Era sólo un adolescente cuando se reunió la familia para celebrar la cena de Navidad y el asiento del bisabuelo estaba vacío. El día del Pilar volvió de El Berrocal en su yegua Paloma. En la lumbre estaban asando una embuelza de sardinas. El bisabuelo puso una jarra de vino entre las piernas y empezó a hacer boca hasta que acabó con la cena de los cinco criados. Le dio un aciburrio y la muerte tardó cuatro días en acabar con la vida de aquel hombretón que hablaba siempre en refranes para no discutir, y, fiel a su línea «de morir el burro que muera harto», se nos fue al otro mundo sin haber probado una medicina, ni montar en el tren.

Aquella noche se me atragantó la cena recordando al viejo amigo que se hizo cómplice de mis travesuras y no dijo nada cuando nos pilló en el corral toreando a la hija de la vaca Naranja. Con la congoja del recuerdo subí al despacho de mi padre y escribí a mano un desahogo que se titulaba «Vendrá sin Nochebuena», recordando su silla vacía. Se la mandé al redactor jefe de EL ADELANTO, que era Javier de Montillana, y cuando el domingo siguiente salíamos de misa mayor sentí el primer rubor de la fama porque la gente comentaba el artículo que había escrito en el periódico el nieto del tío Sicote.

A los pocos días llegó una carta del periódico animando a mi padre para que siguiera escribiendo. Luego, cuando hacía como que estudiaba Derecho, escribía todas las semanas un artículo, casi siempre sentimental o poético, y muchas noches vivía la bohemia del periodismo de los años 50 en la vieja redacción de Ramos del Manzano, cuando el periódico se hacía pausadamente, parando de vez en cuando para arreglar aquellas rotativas desvencijadas.

Allí estábamos hasta las tantas de la madrugada con Luciano Sánchez Fraile, el callado director; Juanito Delgado, que era funcionario de la Diputación; Delfín Val El Clarinero, que hacía los toros; Corín, el dibujante; Enrique de Sena, que ya preparaba su salto a La Gaceta, y el resto de veteranos que poco a poco se los fue tragando la muerte. Cuando cumplí los 30 años mi padre me recordó que me había divertido mucho pero todavía no había ganado ni una peseta, mientras mis hermanos se mataban a trabajar. Así que me fui a Madrid para hacer unas oposiciones a la Campsa, porque decía mi madre que lo más desengañado era un sueldo seguro todos los meses.
============================================================
§ **Qué se pide**
¿Puedes reescribir el texto seleccionado empezando por «A los pocos» y siguiendo hasta «aquellas rotativas desvencijadas.», pero poniendo «máquinas» donde dice «rotativas»?

§ **Datos para examinar**
============================================================
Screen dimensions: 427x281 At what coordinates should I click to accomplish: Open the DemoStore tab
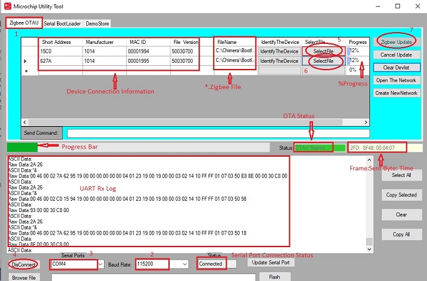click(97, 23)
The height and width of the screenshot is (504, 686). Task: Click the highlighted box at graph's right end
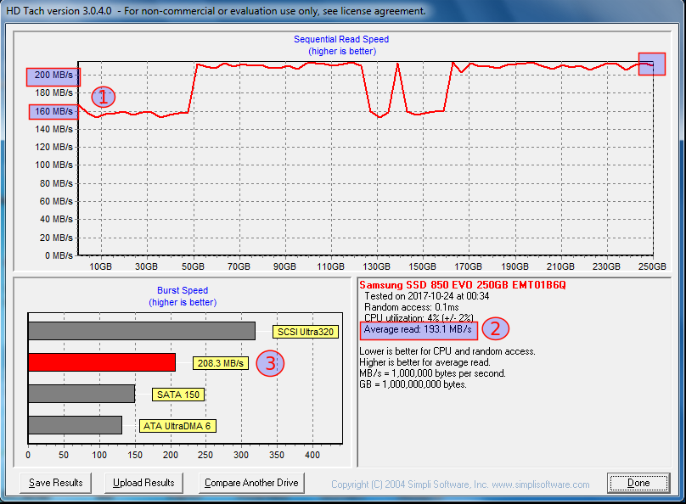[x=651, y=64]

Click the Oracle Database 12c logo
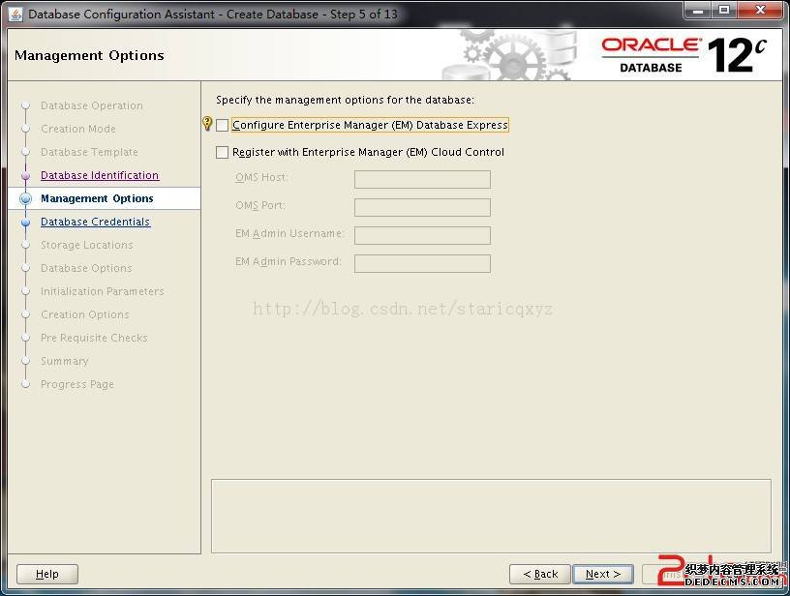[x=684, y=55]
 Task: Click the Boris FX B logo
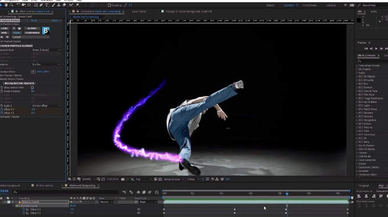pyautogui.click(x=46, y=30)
============================================================
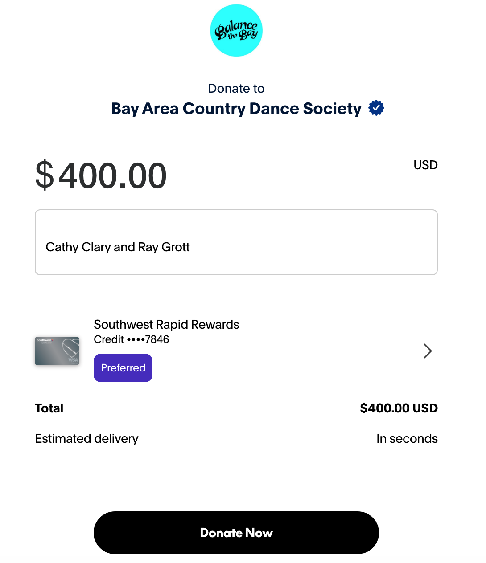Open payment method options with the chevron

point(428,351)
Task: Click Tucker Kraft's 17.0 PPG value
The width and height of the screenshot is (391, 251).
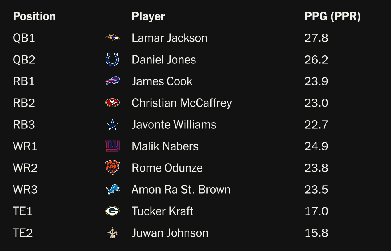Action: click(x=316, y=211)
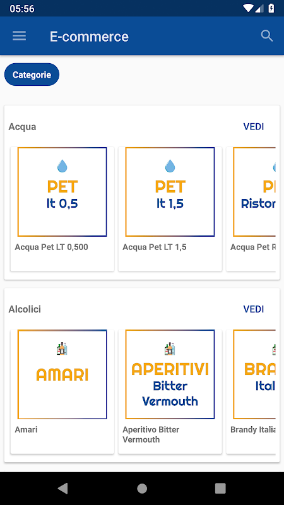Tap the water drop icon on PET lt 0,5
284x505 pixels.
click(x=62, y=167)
============================================================
§ **Solución del ejercicio**
A los pocos días llegó una carta del periódico animando a mi padre para que siguiera escribiendo. Luego, cuando hacía como que estudiaba Derecho, escribía todas las semanas un artículo, casi siempre sentimental o poético, y muchas noches vivía la bohemia del periodismo de los años 50 en la vieja redacción de Ramos del Manzano, cuando el periódico se hacía pausadamente, parando de vez en cuando para arreglar aquellas máquinas desvencijadas.